Many organizations have sophisticated training departments with complex Learning Management Systems.
I love that, yet I find myself wondering if it matters as much as it used to.
When the typical Millennial wants to learn something, they turn to the web, often YouTube, and see what they can find. The training may not be as good as what the corporate training department provides, but it may be good enough. Even if the LMS offers a ton of e-learning, employees may default to the ultra-familiarity of YouTube to pick up the tips they are looking for.
Differences in formal vs informal training
You have probably already thought of some important differences between scavenged learning and formal corporate training.
For me, two things stand out:
- One is that even if your company offers 1,000 courses, it pales in comparison to the tens of millions of learning sources on the web.
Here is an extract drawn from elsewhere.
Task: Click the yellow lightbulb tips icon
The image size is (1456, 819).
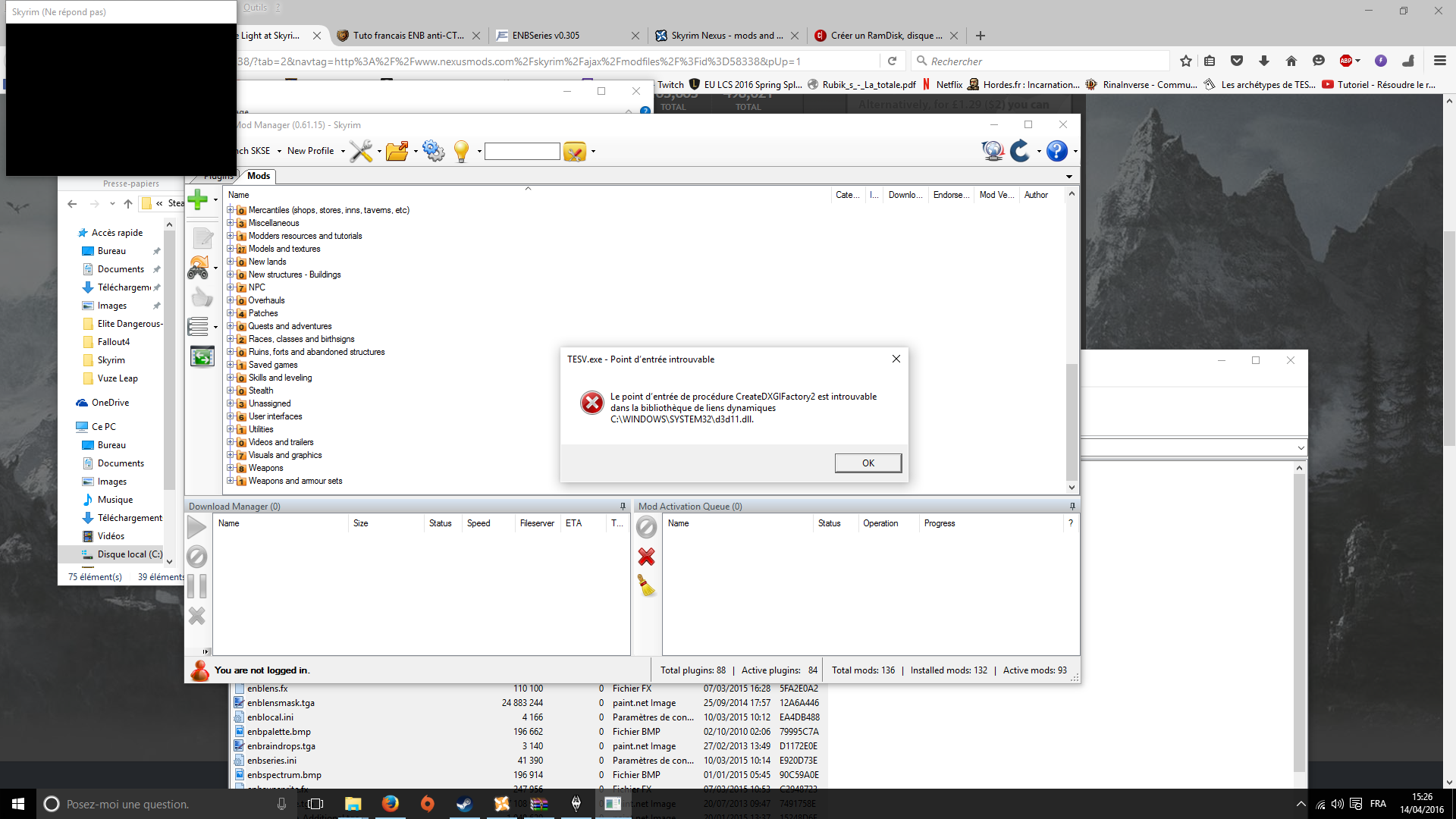Action: (x=461, y=151)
- Secondly, a typical corporate e-learning course might take an hour; in the world of the web people usually spend just a few minutes on a page or video. E-learning is something you schedule into your day, scavenged learning is done on the fly.
Training is not alone in finding the web elbowing into their work.
Recruitment used to rely on a job advertisement to impress candidates. Now candidates glance at the advert then search the web to get the real scoop. Whatever you say about your company in the advert, it will have less credibility than a comment in someone’s blog or a rating on Glassdoor.
What is interesting?
- Just as bloggers take traffic away from professional journalists, so too amateurs can take traffic away from corporate learning programs.
- We wanted employees to be self-starting learners, I think many in the younger generation are there.
What is really important?
- We cannot be blind to how much the foundations to our work can shift. Navigating the shift from classroom to e-learning seemed the big thing; yet maybe the big thing is actually a shift from expensive tailored courses to free scavenged learning. All those skills we learned in writing a great job post will go for naught if the company’s employment brand, as presented on the Internet, is poor.
- We cannot be defensive about how the Internet is encroaching on our domains. We need to understand the niches where we add value and accept that employee have a choice about where they get learning and insights about the jobs we offer.